Lizards and Cake
dreams and metaphors
(the best role model, with little me and little Tim)
Last night, there is a young mom on the train with a cranky baby. He looks to be ten, maybe eleven months, not old enough to talk, but able to say “mamamamamama,” what looks like a clear bid for attention. Many of them. His mom gives him a toy, and a bottle of water. But what strikes me is that she doesn’t comfort him, not really. She doesn't engage him or distract him in the way you’d expect. She doesn’t talk to him…at all. Maybe she’s never seen a mom say, “We’re on the train, buddy! Look at all those cars on the bridge! See the lights? Oh look, the sun is going down and the clouds are pink!”
I don’t say anything of course. I don’t know the full story, and no doubt she’s doing the best she can. Most of us are.
I knew how to talk to babies, comfort babies, because I had a really good mom and a great act to follow. The kind who pointed out pink clouds and loud trains, and made sure to tell me to always turn pot handles in so a toddler wouldn’t flip them when you aren’t looking and get burned. I knew that the running commentary you make to preverbal children teaches them about the world, and with the wisdom of experience I also know that one day you are in the car saying things like, “Look! There’s a dorito truck! It’s taking the doritos to the store!” and the next you are telling your girls that Gwen Stefani is singing “This ship is bananas” (“Like ship of fools!”) and your teenage girls are laughing at you because this shit is bananas. Not that I know anyone that happened to, or anything.
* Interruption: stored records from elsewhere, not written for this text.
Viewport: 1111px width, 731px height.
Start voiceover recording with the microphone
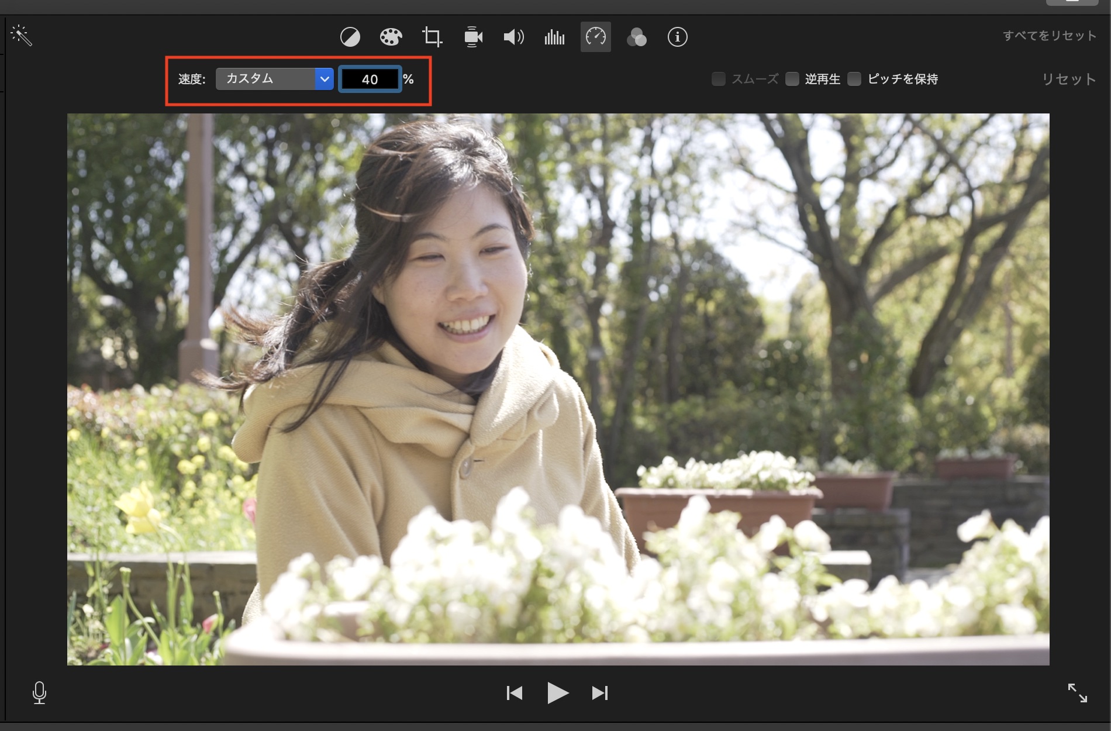click(x=39, y=693)

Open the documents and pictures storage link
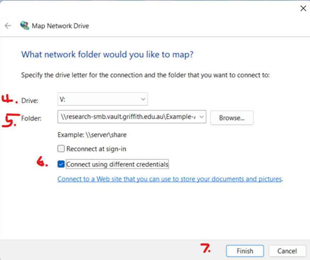(x=169, y=179)
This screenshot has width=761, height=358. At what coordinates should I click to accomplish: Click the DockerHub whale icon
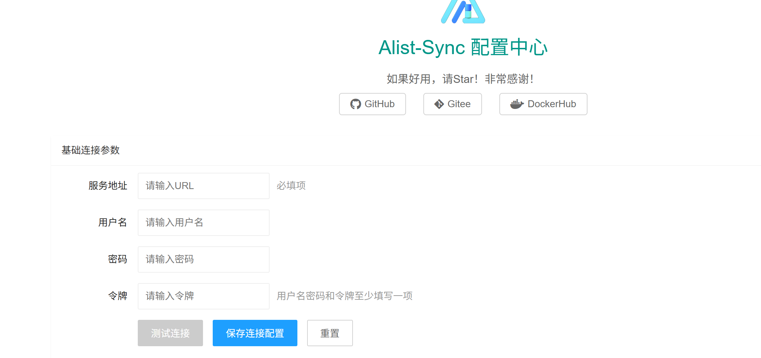coord(517,104)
A week and a half ago, I wake up from an interesting dream. Mike and I are at a store with the kids, a store that sells lizards and cake. We are buying both these things. We pick out a monitor lizard and a white one with yellow and light turquoise spots. The white one is Marianne, I say. The other one doesn’t get a name yet. The woman at the lizard counter tells me the lizards won’t get along if I don’t put a big, yellow frog in there with them. For some reason, I have to be the one to put it in there, and when I pick it up, I feel disgust and revulsion. I don’t want to touch it or put it in the cage with my lizards. Why does it have to be me?
They do have cake here too, and we are all getting cake! But it isn’t displayed like you usually would see at a bakery, on a cake stand with a glass dome. The cake is on styrofoam plates. Every piece is exactly the same size, but the frosting and cake are different colors. Yellow cake, blue frosting. Chocolate cake, chocolate frosting. White cake, pink frosting. They are all tightly covered in plastic wrap. Sariah and I wander over to find something else for the lizards.
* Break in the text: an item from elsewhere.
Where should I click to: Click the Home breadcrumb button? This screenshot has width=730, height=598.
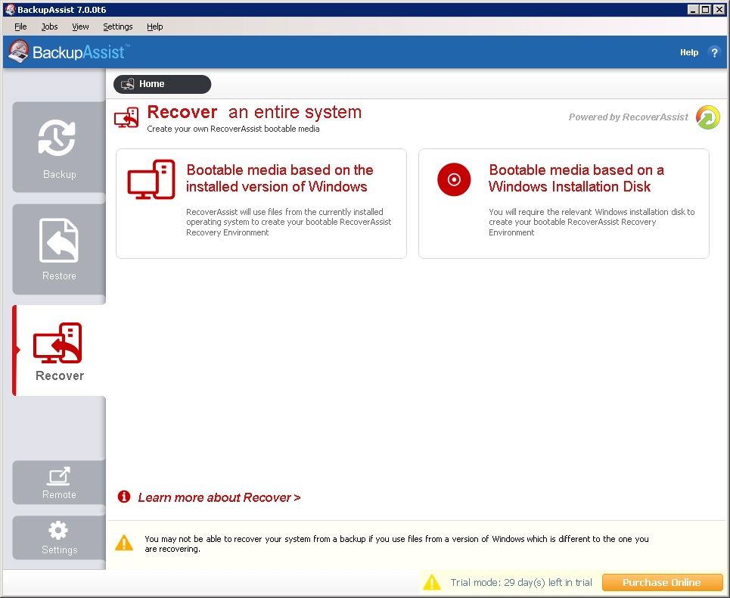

“Mom!” Scarlett is calling me. She tells me they have gingerbread cake with gingerbread ice cream. I can get that. “Okay,” I say. And then I wake up.
It takes a week and a half and three other people to help me understand this dream.* The lizard part is an in person kind of story, the part I understand before the cake. But when I see, I see.
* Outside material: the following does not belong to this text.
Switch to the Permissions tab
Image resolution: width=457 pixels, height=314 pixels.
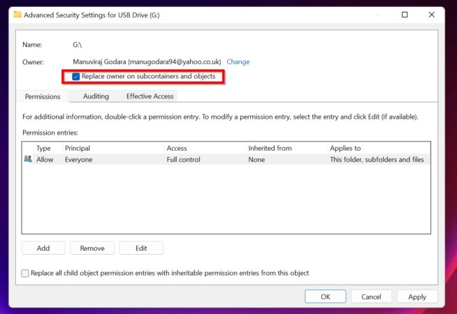tap(43, 96)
The cake is being like everyone else. Doing what is expected. I don’t want that cake, and I never wanted that cake. It’s not appetizing, even if you can choke it down with gingerbread ice cream (which come to think of it, does sound good, but do I have to eat the cake too?).
One reason I write is to tell Mike’s story, tell it through the lens of great love, which is the only way I believe it should be told. But the other reason is that sometimes, we don’t know a way is possible until we see someone living and modeling the way. You don’t have to live and grieve my way…of course. But is is an option. And you don’t have to eat cake at all if you don’t want to. Even if you do have to touch the damn frog.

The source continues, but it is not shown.